Question 106·Easy·Inferences
A city transit authority introduced a discounted monthly pass for low-income riders last year. Since the program began, overall bus ridership has increased by 12 percent, and surveys show that a majority of new pass holders previously relied on walking or missed trips altogether. Several other cities that implemented similar discounts reported comparable increases in transit usage, indicating that ______
Which choice most logically completes the text?
For “Which choice most logically completes the text?” questions, first restate the key evidence in your own words and predict the general kind of conclusion it supports. Then, eliminate answer choices that: (1) introduce new topics not mentioned in the passage, (2) make extreme claims with words like “any,” “only,” or “most,” or (3) go beyond what the evidence can justify. Finally, choose the option that matches the topic, keeps a reasonable strength, and clearly follows from the information given.
Hints
Focus on the kind of evidence given
Look at what specifically changed in the cities and what happened afterward. What common feature do all the examples share?
Pay attention to the words after “indicating that”
The blank must contain a conclusion that is supported by the details in the passage, not a totally new topic. Ask yourself: what general idea do these examples support?
Watch out for extreme or unrelated claims
Scan the answer choices for words like “any,” “only,” or statements about topics (like city spending) that the passage never mentions. Are those ideas really proven by the information given?
Step-by-step Explanation
Understand what the passage is saying
First, summarize the information:
- A city created a discounted monthly pass for low-income riders.
- After this, overall bus ridership increased by 12 percent.
- Surveys show most new pass holders used to walk or miss trips.
- Other cities with similar discounts saw similar increases in transit usage. All of this is evidence about what happens when discounted fares for low-income riders are introduced.
Identify what the blank must do
The blank follows the phrase “indicating that”, which means the missing statement should be a conclusion or inference supported by the evidence just given.
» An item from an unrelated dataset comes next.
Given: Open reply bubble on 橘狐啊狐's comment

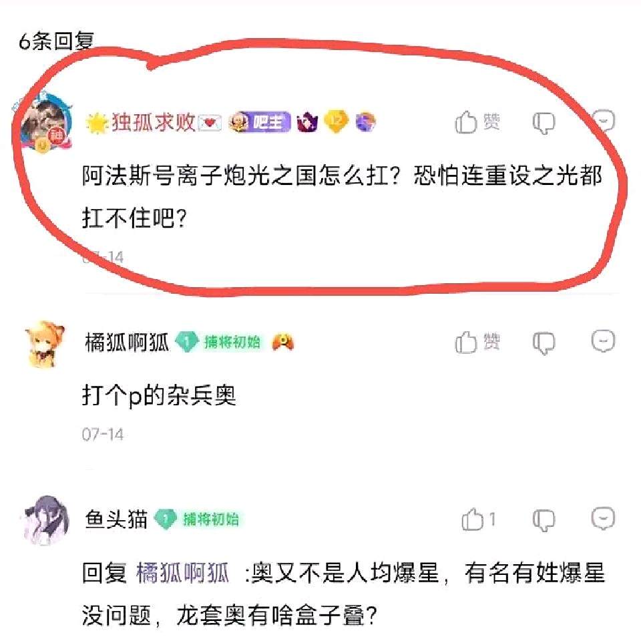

So the correct answer must:
- Be about discounts/low-income riders and transit use, and
- Be a reasonable, not exaggerated, generalization that the examples support.
Match the general pattern of the evidence
Notice the pattern:
- A specific city offers discounted passes → ridership goes up.
- Other cities do the same kind of program → their ridership also goes up. This pattern supports a general idea about the effect of discounted fares for low-income riders on transit usage, not about all fare changes, city spending, or the only possible way to increase ridership.
Test each answer choice against the evidence
Now check each option:
- Choice A says ridership grows after any pricing change, even fare increases — but the passage only talks about discounts, not all price changes.
- Choice C talks about how much cities spend on transit, but the passage never mentions city spending or poverty rates across cities.
- Choice D says discounted passes are the only way to increase usage in most cities, which is far stronger than the evidence.
- Choice B states a moderate, logical conclusion that directly fits the examples: that discounted fares for low-income riders can lead to a measurable rise in public transit use. Because it is supported by the evidence and not overly strong or off-topic, choice B is the correct answer.